Friday, December 21, 2012

We Are Beyond Thunderdome

Thunderdome's simple. Get to the weapons, use them any way you can. I know you won't break the rules, because there aren't any. 
--Dr. Dealgood, explaining things to Mad Max and Blaster

Earlier today, NRA executive and longtime spokesman Wayne LaPierre gave a press conference, laying out his team's talking points.  Basically, they blame the news media and video game industry, and think that the solution to gun violence in schools is to arm teachers and security guards.  He argued, in so many words, that "the only thing that can stop a bad guy with a gun is a good guy with a gun." ( Reuters has the story here.)

New York's Mayor Michael Bloomberg summed it up succinctly: "[LaPierre] offered a paranoid, dystopian vision of a more dangerous and violent America where everyone is armed and no place is safe."
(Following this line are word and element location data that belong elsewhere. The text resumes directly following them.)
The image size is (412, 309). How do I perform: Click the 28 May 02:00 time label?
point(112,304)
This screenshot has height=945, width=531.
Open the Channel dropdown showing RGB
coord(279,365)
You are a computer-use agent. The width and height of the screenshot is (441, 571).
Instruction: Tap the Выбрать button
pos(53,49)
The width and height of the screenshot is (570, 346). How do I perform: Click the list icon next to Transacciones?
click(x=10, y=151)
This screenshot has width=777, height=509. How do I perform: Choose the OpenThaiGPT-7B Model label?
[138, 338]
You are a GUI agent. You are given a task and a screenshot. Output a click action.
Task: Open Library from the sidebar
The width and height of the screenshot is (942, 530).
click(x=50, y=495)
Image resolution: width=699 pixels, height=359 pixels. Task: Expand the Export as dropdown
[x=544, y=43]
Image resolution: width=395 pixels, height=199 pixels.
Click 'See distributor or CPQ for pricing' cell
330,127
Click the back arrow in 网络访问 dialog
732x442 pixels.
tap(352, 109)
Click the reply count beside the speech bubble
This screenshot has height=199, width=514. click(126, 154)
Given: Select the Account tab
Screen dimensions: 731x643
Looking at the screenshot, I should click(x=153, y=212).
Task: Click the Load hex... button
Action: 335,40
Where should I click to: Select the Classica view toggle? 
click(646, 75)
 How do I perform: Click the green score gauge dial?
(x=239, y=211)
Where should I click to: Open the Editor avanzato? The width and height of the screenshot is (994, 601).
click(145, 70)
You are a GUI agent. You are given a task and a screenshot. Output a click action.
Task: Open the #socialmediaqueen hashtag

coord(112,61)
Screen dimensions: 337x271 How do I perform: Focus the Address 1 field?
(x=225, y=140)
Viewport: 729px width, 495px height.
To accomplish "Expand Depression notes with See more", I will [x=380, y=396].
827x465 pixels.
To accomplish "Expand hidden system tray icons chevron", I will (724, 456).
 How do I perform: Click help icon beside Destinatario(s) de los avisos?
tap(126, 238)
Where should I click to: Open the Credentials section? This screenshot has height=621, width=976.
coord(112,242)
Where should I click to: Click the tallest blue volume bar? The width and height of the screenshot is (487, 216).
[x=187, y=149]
This is not an extreme characterization of the NRA's vision.  Their central idea -- which is also the Supreme Court's idea in D.C. vs. Heller -- is that guns enhance personal security, so more of them will create a more secure nation.  This is a little like arguing that, since when a truck hits a sports car, the truck driver is more likely to survive, therefore the key to highway safety is for everybody to drive trucks.  Who needs traffic laws?  Just buy bigger trucks.

While LaPierre was talking, a man in Pennsylvania walked into the Juniata Valley Gospel Church and killed a woman who was putting up Christmas decorationsThen he shot three more civilians, and three state troopers.  The crime scene extends for several miles.  Yes, the good guys with guns did stop him -- eventually.  That won't be much comfort to any of the people he has harmed.

In related news, the store where Nancy Lanza bought her guns has been raided by police.  Not because Lanza shopped there, nor even because Omar Thornton went there to buy the handguns he would use in 2010 to kill eight people at a berr distributorship, but because a third man, Jordan Marsh, stole a Bushmaster rifle like Lanza's, apparently intending to use it much as Adam Lanza had used his.  The store has apparently had a lot of trouble with inventory control in the past; Marsh was still on probation after an earlier theft, and in 2007, the store's owners contacted ATF because they couldn't account for 33 different guns.

None of this means that hunters, collectors and other enthusiasts shouldn't be allowed to own guns.  But it most certainly does mean that we, as a nation, have to make a choice.  The Wayne LaPierres of our nation think that, in the interest of safety, everybody ought to be armed, including elementary school principals and ladies decorating churches.  We could choose that route if we want; but the alternative -- the only alternative, were it even politically feasible -- is to tighten up the system in a way that is common in other nations, but without precedent in America.  Gun dealerships need to be heavily regulated and supervised by law enforcement agencies, and gun owners need -- at the very least -- to meet education and licensing requirements comparable to automobile drivers.  There's also got to be a serious discussion about whether any automatic or semiautomatic weapons belong in the hands of civilians.

Absent that level of regulation -- at a minimum -- LaPierre is right.  We should all start packing heat and wearing body armor and standing our ground, because otherwise we are just targets for the crazy people who can get guns so easily.  That may sound like a paranoid, dystopian vision, but it's also where the country is right now.

3 comments:

LoieJ said...

Has any Christian yet commented yet about Jesus' admonition to turn the other cheek? I know that is a hard one in the face of the gun, but facing a gun with nothing, one might as well turn the other cheek. I keep thinking about my husband who probably could never even shoot a murderer if the situation came up. Human life is precious, we believe, or at least are told by large segments of our society, yet this doesn't seem to come into the equation in the gun discussion. Should we let just anybody shoot a suspected gun toter/shooter? Don't we believe in innocent until proven guilty? What if the "good guys" with the guns shoot at another good guy with a gun and kill him/her? Too many questions.

Anonymous said...

automatic weapons, semi-automatic weapons & seriously mentally disabled people are huge problems confronting us. what to do?

perhaps weapon rental at regulated shooting ranges rather than purchase of automatic & semi automatic weapons might work for the weapons. the mentally disabled defy answers.hvignf

Father Anonymous said...

I'm sorry it took me so long to post this, PS -- somehow missed it in my comments box.

Both of these comments are important and worth thinking about.

First, let's just say it: the NRA/Heller moral vision, if you can call it that, actually privileges killing a perpetrator over preventing the perpetration. In this imaginary world, it is actually better to kill a guy mid-rampage than to have prevented the rampage by keeping guns out of his hands.

This is morally deficient; it gets more so when you factor in "stand your ground" laws, which extend the privilege to killing a POTENTIAL perpetrator.

Second, the idea of outlawing personal ownership of automatic weapons while keeping them available for use at ranges, in clubs, and so forth is new to me, but seems very promising. The weapons held, one presumes securely, by these institutions might even satisfy some of the 2nd-Amendment absolutists, by serving as a sort of "community armory" in the event that a militia is ever required to fight off the invading hordes.